Task description:
The lines from the one containing "Viewport: 1568px width, 415px height." through the end of the entries are what to output; reproduce them exactly and add nothing.

Source records:

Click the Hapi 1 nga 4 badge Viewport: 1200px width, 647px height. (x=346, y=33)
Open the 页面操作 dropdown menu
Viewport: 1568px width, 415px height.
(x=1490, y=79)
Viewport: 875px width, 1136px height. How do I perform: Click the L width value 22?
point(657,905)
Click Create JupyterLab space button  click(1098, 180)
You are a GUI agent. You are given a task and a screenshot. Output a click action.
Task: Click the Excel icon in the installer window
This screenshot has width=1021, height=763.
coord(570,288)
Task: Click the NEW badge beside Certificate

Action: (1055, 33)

Result of the task:
Viewport: 1568px width, 415px height.
(x=1490, y=79)
Viewport: 875px width, 1136px height. How do I perform: Click the L width value 22?
point(657,905)
Click Create JupyterLab space button  click(1098, 180)
You are a GUI agent. You are given a task and a screenshot. Output a click action.
Task: Click the Excel icon in the installer window
This screenshot has width=1021, height=763.
coord(570,288)
Task: Click the NEW badge beside Certificate

Action: (1055, 33)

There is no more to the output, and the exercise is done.